**WHAT THE TASK REQUIRES**
Rewrite the listing below with "GUI agent" swapped for "screen assistant" wherever it occurs. Keep every other part of the lines unchanged.

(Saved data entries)
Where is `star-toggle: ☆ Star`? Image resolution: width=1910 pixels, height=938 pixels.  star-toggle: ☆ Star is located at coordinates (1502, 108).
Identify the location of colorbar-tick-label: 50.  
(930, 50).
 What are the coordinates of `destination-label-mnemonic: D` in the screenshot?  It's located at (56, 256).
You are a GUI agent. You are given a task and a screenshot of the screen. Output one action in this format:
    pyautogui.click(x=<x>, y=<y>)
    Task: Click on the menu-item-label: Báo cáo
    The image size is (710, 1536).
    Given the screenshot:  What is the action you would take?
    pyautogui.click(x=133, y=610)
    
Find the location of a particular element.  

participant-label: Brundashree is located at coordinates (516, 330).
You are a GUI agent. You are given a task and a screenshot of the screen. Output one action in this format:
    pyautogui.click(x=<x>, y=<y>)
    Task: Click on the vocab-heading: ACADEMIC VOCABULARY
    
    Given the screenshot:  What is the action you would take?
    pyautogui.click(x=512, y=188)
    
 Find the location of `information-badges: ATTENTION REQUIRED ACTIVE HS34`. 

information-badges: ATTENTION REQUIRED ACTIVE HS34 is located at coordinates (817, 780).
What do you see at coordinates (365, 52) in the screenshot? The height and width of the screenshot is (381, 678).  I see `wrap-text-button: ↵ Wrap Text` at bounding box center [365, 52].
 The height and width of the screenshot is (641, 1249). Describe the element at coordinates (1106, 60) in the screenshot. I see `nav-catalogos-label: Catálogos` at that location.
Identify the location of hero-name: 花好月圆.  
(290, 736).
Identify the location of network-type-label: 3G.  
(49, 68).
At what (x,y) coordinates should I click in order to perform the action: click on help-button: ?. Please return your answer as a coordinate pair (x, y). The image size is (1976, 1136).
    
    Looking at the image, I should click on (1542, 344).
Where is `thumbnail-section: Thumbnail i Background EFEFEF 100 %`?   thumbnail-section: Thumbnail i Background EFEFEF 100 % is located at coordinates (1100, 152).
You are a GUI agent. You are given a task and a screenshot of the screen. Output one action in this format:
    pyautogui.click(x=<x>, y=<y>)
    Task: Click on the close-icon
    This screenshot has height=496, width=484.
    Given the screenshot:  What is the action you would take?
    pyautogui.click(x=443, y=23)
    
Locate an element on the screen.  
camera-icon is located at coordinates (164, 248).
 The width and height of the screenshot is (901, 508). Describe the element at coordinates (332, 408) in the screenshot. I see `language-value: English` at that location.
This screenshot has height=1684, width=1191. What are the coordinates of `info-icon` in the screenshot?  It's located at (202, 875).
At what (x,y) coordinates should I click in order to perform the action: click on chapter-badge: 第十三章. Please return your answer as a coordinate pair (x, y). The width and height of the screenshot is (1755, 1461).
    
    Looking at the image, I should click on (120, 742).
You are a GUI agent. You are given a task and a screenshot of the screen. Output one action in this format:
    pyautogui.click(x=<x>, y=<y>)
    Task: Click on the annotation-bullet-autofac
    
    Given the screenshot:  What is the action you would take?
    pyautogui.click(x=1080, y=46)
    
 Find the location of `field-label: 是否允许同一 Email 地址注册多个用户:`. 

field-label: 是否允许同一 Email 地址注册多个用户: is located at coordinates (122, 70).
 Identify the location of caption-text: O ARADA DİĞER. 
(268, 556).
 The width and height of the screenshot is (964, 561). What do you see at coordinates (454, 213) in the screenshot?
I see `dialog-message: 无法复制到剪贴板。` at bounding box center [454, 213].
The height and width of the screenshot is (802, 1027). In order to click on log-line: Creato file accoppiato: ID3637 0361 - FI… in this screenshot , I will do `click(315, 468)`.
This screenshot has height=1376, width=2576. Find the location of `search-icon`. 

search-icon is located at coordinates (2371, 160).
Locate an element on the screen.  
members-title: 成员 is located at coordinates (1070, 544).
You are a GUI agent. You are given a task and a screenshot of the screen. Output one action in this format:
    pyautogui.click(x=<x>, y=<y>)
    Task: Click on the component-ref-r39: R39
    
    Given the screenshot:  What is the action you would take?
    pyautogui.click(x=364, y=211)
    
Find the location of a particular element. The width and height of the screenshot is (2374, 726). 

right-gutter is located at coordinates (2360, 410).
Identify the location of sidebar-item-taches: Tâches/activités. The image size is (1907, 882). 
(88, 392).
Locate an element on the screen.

**RESULT FOR THIS TASK**
Where is `star-toggle: ☆ Star`? Image resolution: width=1910 pixels, height=938 pixels.  star-toggle: ☆ Star is located at coordinates (1502, 108).
Identify the location of colorbar-tick-label: 50.  
(930, 50).
 What are the coordinates of `destination-label-mnemonic: D` in the screenshot?  It's located at (56, 256).
You are a screen assistant. You are given a task and a screenshot of the screen. Output one action in this format:
    pyautogui.click(x=<x>, y=<y>)
    Task: Click on the menu-item-label: Báo cáo
    The image size is (710, 1536).
    Given the screenshot:  What is the action you would take?
    pyautogui.click(x=133, y=610)
    
Find the location of a particular element.  

participant-label: Brundashree is located at coordinates (516, 330).
You are a screen assistant. You are given a task and a screenshot of the screen. Output one action in this format:
    pyautogui.click(x=<x>, y=<y>)
    Task: Click on the vocab-heading: ACADEMIC VOCABULARY
    
    Given the screenshot:  What is the action you would take?
    pyautogui.click(x=512, y=188)
    
 Find the location of `information-badges: ATTENTION REQUIRED ACTIVE HS34`. 

information-badges: ATTENTION REQUIRED ACTIVE HS34 is located at coordinates (817, 780).
What do you see at coordinates (365, 52) in the screenshot? The height and width of the screenshot is (381, 678).  I see `wrap-text-button: ↵ Wrap Text` at bounding box center [365, 52].
 The height and width of the screenshot is (641, 1249). Describe the element at coordinates (1106, 60) in the screenshot. I see `nav-catalogos-label: Catálogos` at that location.
Identify the location of hero-name: 花好月圆.  
(290, 736).
Identify the location of network-type-label: 3G.  
(49, 68).
At what (x,y) coordinates should I click in order to perform the action: click on help-button: ?. Please return your answer as a coordinate pair (x, y). The image size is (1976, 1136).
    
    Looking at the image, I should click on (1542, 344).
Where is `thumbnail-section: Thumbnail i Background EFEFEF 100 %`?   thumbnail-section: Thumbnail i Background EFEFEF 100 % is located at coordinates (1100, 152).
You are a screen assistant. You are given a task and a screenshot of the screen. Output one action in this format:
    pyautogui.click(x=<x>, y=<y>)
    Task: Click on the close-icon
    This screenshot has height=496, width=484.
    Given the screenshot:  What is the action you would take?
    pyautogui.click(x=443, y=23)
    
Locate an element on the screen.  
camera-icon is located at coordinates (164, 248).
 The width and height of the screenshot is (901, 508). Describe the element at coordinates (332, 408) in the screenshot. I see `language-value: English` at that location.
This screenshot has height=1684, width=1191. What are the coordinates of `info-icon` in the screenshot?  It's located at (202, 875).
At what (x,y) coordinates should I click in order to perform the action: click on chapter-badge: 第十三章. Please return your answer as a coordinate pair (x, y). The width and height of the screenshot is (1755, 1461).
    
    Looking at the image, I should click on (120, 742).
You are a screen assistant. You are given a task and a screenshot of the screen. Output one action in this format:
    pyautogui.click(x=<x>, y=<y>)
    Task: Click on the annotation-bullet-autofac
    
    Given the screenshot:  What is the action you would take?
    pyautogui.click(x=1080, y=46)
    
 Find the location of `field-label: 是否允许同一 Email 地址注册多个用户:`. 

field-label: 是否允许同一 Email 地址注册多个用户: is located at coordinates (122, 70).
 Identify the location of caption-text: O ARADA DİĞER. 
(268, 556).
 The width and height of the screenshot is (964, 561). What do you see at coordinates (454, 213) in the screenshot?
I see `dialog-message: 无法复制到剪贴板。` at bounding box center [454, 213].
The height and width of the screenshot is (802, 1027). In order to click on log-line: Creato file accoppiato: ID3637 0361 - FI… in this screenshot , I will do `click(315, 468)`.
This screenshot has height=1376, width=2576. Find the location of `search-icon`. 

search-icon is located at coordinates (2371, 160).
Locate an element on the screen.  
members-title: 成员 is located at coordinates (1070, 544).
You are a screen assistant. You are given a task and a screenshot of the screen. Output one action in this format:
    pyautogui.click(x=<x>, y=<y>)
    Task: Click on the component-ref-r39: R39
    
    Given the screenshot:  What is the action you would take?
    pyautogui.click(x=364, y=211)
    
Find the location of a particular element. The width and height of the screenshot is (2374, 726). 

right-gutter is located at coordinates (2360, 410).
Identify the location of sidebar-item-taches: Tâches/activités. The image size is (1907, 882). 
(88, 392).
Locate an element on the screen.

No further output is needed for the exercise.